**Exercise:**
How many lines in the items below contain the word "heading"? Reply with the number alone.
━━━━━ Material ━━━━━
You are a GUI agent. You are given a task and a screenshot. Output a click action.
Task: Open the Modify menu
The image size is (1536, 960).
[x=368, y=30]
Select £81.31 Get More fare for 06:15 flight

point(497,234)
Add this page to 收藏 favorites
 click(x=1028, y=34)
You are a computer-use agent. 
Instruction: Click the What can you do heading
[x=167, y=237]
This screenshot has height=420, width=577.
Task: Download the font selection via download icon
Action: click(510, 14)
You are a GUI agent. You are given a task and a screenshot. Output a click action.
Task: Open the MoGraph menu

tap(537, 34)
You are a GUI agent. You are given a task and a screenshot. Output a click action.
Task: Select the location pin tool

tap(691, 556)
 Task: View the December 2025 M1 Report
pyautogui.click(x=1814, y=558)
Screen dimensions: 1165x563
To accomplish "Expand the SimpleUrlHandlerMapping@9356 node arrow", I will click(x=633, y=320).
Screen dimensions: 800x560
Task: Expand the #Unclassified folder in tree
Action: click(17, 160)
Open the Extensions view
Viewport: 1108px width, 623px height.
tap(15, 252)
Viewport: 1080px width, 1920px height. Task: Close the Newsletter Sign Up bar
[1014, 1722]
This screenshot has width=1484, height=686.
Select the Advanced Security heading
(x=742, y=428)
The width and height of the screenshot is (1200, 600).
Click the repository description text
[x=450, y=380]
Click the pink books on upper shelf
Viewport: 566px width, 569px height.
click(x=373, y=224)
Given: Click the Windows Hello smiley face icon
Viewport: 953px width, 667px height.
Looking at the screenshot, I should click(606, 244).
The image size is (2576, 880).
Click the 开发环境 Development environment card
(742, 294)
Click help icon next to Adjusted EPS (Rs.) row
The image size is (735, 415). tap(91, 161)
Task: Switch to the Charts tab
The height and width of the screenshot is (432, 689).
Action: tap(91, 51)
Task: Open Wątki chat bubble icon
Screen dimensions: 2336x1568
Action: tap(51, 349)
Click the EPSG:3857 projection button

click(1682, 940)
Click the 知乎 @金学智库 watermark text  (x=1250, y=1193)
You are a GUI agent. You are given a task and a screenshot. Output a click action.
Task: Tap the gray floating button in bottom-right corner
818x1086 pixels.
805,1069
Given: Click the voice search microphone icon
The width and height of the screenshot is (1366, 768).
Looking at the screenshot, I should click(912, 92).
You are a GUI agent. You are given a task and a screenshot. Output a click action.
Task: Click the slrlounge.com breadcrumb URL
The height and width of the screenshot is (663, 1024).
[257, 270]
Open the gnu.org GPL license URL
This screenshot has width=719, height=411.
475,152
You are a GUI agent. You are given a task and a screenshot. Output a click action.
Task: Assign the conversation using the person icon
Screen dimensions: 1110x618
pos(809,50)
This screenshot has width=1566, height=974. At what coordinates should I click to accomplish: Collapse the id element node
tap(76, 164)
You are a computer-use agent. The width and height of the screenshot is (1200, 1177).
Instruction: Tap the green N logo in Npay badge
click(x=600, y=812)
━━━━━
**Task output:**
2